_How to complete this task_
Please copy each line of the data that includes the string "agent".

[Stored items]
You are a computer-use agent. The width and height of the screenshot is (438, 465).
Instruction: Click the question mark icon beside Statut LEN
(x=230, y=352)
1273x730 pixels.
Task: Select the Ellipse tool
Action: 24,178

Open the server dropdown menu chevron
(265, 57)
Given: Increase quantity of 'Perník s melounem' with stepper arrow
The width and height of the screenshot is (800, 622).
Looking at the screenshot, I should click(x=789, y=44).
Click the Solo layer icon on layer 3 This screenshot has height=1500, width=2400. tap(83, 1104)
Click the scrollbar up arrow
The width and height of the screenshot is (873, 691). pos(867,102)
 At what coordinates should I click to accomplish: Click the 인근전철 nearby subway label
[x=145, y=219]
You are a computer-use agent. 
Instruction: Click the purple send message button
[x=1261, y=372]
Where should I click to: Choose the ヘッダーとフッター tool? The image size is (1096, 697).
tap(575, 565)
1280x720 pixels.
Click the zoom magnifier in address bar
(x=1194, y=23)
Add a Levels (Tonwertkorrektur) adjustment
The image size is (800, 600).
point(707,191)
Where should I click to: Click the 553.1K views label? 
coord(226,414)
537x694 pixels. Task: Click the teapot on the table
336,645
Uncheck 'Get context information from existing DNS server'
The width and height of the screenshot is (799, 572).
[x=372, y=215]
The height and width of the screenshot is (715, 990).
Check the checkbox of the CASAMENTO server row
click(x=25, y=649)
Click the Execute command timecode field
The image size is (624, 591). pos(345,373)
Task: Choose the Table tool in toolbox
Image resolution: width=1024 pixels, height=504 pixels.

_Result below_
You are a computer-use agent. The width and height of the screenshot is (438, 465).
You are a computer-use agent. 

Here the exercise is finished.